▸ Set problem: Please render every line of the material below as a JSON list of strings, one string per line, leaving out blank lines.

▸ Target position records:
==============================
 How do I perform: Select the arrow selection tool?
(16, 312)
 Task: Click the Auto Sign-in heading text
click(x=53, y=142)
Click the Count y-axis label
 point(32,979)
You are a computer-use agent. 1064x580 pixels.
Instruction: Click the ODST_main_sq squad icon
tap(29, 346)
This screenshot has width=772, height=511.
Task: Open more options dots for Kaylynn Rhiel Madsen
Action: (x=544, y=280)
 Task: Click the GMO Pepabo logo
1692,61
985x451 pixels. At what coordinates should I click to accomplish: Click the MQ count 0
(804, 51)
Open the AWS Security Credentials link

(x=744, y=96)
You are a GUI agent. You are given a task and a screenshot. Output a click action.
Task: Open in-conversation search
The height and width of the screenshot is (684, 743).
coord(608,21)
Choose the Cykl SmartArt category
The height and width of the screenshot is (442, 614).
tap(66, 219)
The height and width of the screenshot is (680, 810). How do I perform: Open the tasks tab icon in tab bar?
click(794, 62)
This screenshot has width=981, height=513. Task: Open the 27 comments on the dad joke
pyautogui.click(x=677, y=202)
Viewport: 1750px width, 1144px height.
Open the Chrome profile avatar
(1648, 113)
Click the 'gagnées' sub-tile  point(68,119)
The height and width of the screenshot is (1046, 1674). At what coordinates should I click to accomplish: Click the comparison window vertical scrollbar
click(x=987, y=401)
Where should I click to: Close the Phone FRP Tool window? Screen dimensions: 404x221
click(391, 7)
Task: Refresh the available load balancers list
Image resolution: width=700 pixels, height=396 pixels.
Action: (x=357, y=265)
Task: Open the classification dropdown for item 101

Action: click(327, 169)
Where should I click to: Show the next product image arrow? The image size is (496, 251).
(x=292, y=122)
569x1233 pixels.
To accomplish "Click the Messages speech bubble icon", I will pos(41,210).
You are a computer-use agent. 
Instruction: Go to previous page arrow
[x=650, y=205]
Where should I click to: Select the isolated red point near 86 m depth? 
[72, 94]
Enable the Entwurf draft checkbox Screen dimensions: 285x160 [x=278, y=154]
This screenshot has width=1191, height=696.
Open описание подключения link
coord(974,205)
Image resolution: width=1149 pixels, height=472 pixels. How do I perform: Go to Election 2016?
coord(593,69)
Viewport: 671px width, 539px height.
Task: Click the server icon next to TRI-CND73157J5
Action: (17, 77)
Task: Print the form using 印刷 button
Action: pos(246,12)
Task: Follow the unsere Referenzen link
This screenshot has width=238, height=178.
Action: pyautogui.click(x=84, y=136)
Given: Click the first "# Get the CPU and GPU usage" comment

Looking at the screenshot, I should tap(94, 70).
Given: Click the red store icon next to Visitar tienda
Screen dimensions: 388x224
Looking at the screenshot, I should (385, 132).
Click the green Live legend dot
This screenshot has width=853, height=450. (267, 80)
==============================
▸ The solution:
[
  " How do I perform: Select the arrow selection tool?",
  "(16, 312)",
  " Task: Click the Auto Sign-in heading text",
  "click(x=53, y=142)",
  "Click the Count y-axis label",
  " point(32,979)",
  "You are a computer-use agent. 1064x580 pixels.",
  "Instruction: Click the ODST_main_sq squad icon",
  "tap(29, 346)",
  "This screenshot has width=772, height=511.",
  "Task: Open more options dots for Kaylynn Rhiel Madsen",
  "Action: (x=544, y=280)",
  " Task: Click the GMO Pepabo logo",
  "1692,61",
  "985x451 pixels. At what coordinates should I click to accomplish: Click the MQ count 0",
  "(804, 51)",
  "Open the AWS Security Credentials link",
  "(x=744, y=96)",
  "You are a GUI agent. You are given a task and a screenshot. Output a click action.",
  "Task: Open in-conversation search",
  "The height and width of the screenshot is (684, 743).",
  "coord(608,21)",
  "Choose the Cykl SmartArt category",
  "The height and width of the screenshot is (442, 614).",
  "tap(66, 219)",
  "The height and width of the screenshot is (680, 810). How do I perform: Open the tasks tab icon in tab bar?",
  "click(794, 62)",
  "This screenshot has width=981, height=513. Task: Open the 27 comments on the dad joke",
  "pyautogui.click(x=677, y=202)",
  "Viewport: 1750px width, 1144px height.",
  "Open the Chrome profile avatar",
  "(1648, 113)",
  "Click the 'gagnées' sub-tile  point(68,119)",
  "The height and width of the screenshot is (1046, 1674). At what coordinates should I click to accomplish: Click the comparison window vertical scrollbar",
  "click(x=987, y=401)",
  "Where should I click to: Close the Phone FRP Tool window? Screen dimensions: 404x221",
  "click(391, 7)",
  "Task: Refresh the available load balancers list",
  "Image resolution: width=700 pixels, height=396 pixels.",
  "Action: (x=357, y=265)",
  "Task: Open the classification dropdown for item 101",
  "Action: click(327, 169)",
  "Where should I click to: Show the next product image arrow? The image size is (496, 251).",
  "(x=292, y=122)",
  "569x1233 pixels.",
  "To accomplish \"Click the Messages speech bubble icon\", I will pos(41,210).",
  "You are a computer-use agent. ",
  "Instruction: Go to previous page arrow",
  "[x=650, y=205]",
  "Where should I click to: Select the isolated red point near 86 m depth? ",
  "[72, 94]",
  "Enable the Entwurf draft checkbox Screen dimensions: 285x160 [x=278, y=154]",
  "This screenshot has width=1191, height=696.",
  "Open описание подключения link",
  "coord(974,205)",
  "Image resolution: width=1149 pixels, height=472 pixels. How do I perform: Go to Election 2016?",
  "coord(593,69)",
  "Viewport: 671px width, 539px height.",
  "Task: Click the server icon next to TRI-CND73157J5",
  "Action: (17, 77)",
  "Task: Print the form using 印刷 button",
  "Action: pos(246,12)",
  "Task: Follow the unsere Referenzen link",
  "This screenshot has width=238, height=178.",
  "Action: pyautogui.click(x=84, y=136)",
  "Given: Click the first \"# Get the CPU and GPU usage\" comment",
  "Looking at the screenshot, I should tap(94, 70).",
  "Given: Click the red store icon next to Visitar tienda",
  "Screen dimensions: 388x224",
  "Looking at the screenshot, I should (385, 132).",
  "Click the green Live legend dot",
  "This screenshot has width=853, height=450. (267, 80)"
]